◆ Tarefa curta A: Diga se cada afirmação abaixo está de acordo com o texto sobre o Fórum Social Mundial 2010, respondendo sim ou não e citando as palavras do texto que decidem: (i) A CUT estima ter mais de 500 participantes no Fórum. (ii) Guiomar Vidor preside a CUT no Rio Grande do Sul. (iii) Na passeata inaugural, os sindicalistas tomaram o Largo Glênio Peres.

◆ Trecho do texto:
A concentração para a marcha de abertura do Fórum Social Mundial (FSM) 2010 - Grande Porto Alegre, segunda-feira, no Centro da Capital gaúcha, foi uma mostra do espaço que as centrais sindicais estão ocupando nesta edição.

Com representação numerosa e exibição ostensiva de faixas, cartazes, camisetas e bonés, são o movimento de maior visibilidade do FSM. Na passeata inaugural, por exemplo, levaram carros de som e, com centenas de sindicalistas, tomaram o Largo Glênio Peres, gritando palavras de ordem.

O grupo quer levar a discussão de causas dos trabalhadores para a construção de uma nova agenda estratégica para o mundo. "O movimento sindical é fundamental para a construção dessa agenda mundial", avalia o organizador do FSM e presidente da Central Única dos Trabalhadores (CUT) no Rio Grande do Sul, Celso Woyciechowski. A CUT estima ter mais de 500 participantes de diferentes regiões do País no Fórum.

De acordo com Woyciechowski, o movimento sindical tem o papel de fiscalizar as empresas e cobrar atitudes mais justas para a sociedade. Ele destaca, ainda, a questão ambiental como um tema que ganhará espaço nos debates. "O trabalho e a produção têm que estar inseridos nessa negociação", aponta.

O presidente da Central dos Trabalhadores e Trabalhadoras do Brasil (CTB) no Rio Grande do Sul, Guiomar Vidor, calcula que mais de mil pessoas ligadas à entidade estejam participando desta edição do FSM.

Ele acredita que a importância do evento está em concentrar diferentes posições. "O FSM tem se posicionado como agregador de forças. Ele capta todo o tipo de luta global, principalmente a trabalhista."

◆ Tarefa curta B: Substitua "Instruction" por "Command" nas linhas de dados, da primeira até a que contém "This screenshot has height=269, width=627.", inclusive. Reproduza apenas essas linhas, sem nenhuma outra alteração.

[Linhas extraídas de uma coleção]
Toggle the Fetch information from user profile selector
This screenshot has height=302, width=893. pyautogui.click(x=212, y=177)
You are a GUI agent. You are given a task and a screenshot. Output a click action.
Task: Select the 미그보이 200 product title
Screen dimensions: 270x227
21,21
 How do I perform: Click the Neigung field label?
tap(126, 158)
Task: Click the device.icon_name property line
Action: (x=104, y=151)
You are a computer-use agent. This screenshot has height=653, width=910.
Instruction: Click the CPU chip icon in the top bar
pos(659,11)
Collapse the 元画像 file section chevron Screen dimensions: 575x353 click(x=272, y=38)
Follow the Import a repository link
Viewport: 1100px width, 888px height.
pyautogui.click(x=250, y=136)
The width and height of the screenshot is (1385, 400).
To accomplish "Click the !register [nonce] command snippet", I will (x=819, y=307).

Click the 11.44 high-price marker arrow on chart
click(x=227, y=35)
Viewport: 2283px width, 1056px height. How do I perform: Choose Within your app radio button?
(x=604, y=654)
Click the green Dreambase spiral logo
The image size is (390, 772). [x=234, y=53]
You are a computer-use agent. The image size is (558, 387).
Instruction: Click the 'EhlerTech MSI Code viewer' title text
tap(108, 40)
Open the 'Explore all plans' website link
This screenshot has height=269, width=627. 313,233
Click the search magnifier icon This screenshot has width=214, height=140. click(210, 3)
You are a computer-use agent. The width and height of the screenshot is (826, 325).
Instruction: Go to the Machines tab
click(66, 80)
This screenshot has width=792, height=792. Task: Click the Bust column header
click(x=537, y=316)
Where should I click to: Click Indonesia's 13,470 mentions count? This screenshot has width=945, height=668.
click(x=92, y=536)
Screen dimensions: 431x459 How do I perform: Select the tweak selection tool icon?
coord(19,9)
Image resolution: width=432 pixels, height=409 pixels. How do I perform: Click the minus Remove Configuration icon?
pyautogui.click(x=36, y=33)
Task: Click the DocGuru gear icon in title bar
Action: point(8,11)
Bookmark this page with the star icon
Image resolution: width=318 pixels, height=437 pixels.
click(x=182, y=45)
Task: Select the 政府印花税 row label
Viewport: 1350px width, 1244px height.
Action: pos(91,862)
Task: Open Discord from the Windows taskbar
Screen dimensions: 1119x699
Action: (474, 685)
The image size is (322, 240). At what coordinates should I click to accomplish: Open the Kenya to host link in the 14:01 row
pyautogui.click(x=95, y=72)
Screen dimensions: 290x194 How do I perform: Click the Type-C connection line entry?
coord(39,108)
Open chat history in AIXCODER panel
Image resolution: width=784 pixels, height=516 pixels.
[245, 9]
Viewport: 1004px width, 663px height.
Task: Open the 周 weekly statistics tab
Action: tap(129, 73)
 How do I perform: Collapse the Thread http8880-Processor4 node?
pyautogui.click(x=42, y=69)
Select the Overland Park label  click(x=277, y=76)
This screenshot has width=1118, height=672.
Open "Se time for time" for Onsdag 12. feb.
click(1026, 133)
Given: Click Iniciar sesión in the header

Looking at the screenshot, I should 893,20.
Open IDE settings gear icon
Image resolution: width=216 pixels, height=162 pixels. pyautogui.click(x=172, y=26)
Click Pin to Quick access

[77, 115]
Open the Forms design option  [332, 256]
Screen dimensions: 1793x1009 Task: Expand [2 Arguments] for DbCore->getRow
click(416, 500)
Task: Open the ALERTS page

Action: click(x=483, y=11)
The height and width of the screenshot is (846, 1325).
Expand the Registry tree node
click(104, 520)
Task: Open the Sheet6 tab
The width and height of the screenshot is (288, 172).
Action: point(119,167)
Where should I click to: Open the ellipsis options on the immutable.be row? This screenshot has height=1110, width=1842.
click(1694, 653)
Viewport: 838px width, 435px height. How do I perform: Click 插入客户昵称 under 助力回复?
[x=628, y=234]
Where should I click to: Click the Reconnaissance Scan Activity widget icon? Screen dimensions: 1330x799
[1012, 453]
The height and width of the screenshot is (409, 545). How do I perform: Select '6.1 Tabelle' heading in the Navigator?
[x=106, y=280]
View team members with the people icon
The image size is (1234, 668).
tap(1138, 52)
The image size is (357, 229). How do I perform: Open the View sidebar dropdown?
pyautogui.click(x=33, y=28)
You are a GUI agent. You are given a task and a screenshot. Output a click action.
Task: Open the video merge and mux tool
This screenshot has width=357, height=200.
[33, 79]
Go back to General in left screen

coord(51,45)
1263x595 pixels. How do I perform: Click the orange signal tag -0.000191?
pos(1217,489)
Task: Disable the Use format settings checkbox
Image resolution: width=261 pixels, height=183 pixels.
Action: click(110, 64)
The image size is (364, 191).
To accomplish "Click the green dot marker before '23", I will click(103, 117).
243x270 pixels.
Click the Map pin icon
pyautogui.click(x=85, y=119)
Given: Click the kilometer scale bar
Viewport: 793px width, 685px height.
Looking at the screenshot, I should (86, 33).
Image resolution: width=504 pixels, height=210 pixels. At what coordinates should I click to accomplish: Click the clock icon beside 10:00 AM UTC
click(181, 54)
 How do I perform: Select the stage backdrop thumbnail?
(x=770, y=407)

◆ Resposta completa A:
(i) Sim: "A CUT estima ter mais de 500 participantes de diferentes regiões do País no Fórum."
(ii) Não: "O presidente da Central dos Trabalhadores e Trabalhadoras do Brasil (CTB) no Rio Grande do Sul, Guiomar Vidor"
(iii) Sim: "com centenas de sindicalistas, tomaram o Largo Glênio Peres"

◆ Resposta completa B:
Toggle the Fetch information from user profile selector
This screenshot has height=302, width=893. pyautogui.click(x=212, y=177)
You are a GUI agent. You are given a task and a screenshot. Output a click action.
Task: Select the 미그보이 200 product title
Screen dimensions: 270x227
21,21
 How do I perform: Click the Neigung field label?
tap(126, 158)
Task: Click the device.icon_name property line
Action: (x=104, y=151)
You are a computer-use agent. This screenshot has height=653, width=910.
Command: Click the CPU chip icon in the top bar
pos(659,11)
Collapse the 元画像 file section chevron Screen dimensions: 575x353 click(x=272, y=38)
Follow the Import a repository link
Viewport: 1100px width, 888px height.
pyautogui.click(x=250, y=136)
The width and height of the screenshot is (1385, 400).
To accomplish "Click the !register [nonce] command snippet", I will (x=819, y=307).

Click the 11.44 high-price marker arrow on chart
click(x=227, y=35)
Viewport: 2283px width, 1056px height. How do I perform: Choose Within your app radio button?
(x=604, y=654)
Click the green Dreambase spiral logo
The image size is (390, 772). [x=234, y=53]
You are a computer-use agent. The image size is (558, 387).
Command: Click the 'EhlerTech MSI Code viewer' title text
tap(108, 40)
Open the 'Explore all plans' website link
This screenshot has height=269, width=627. 313,233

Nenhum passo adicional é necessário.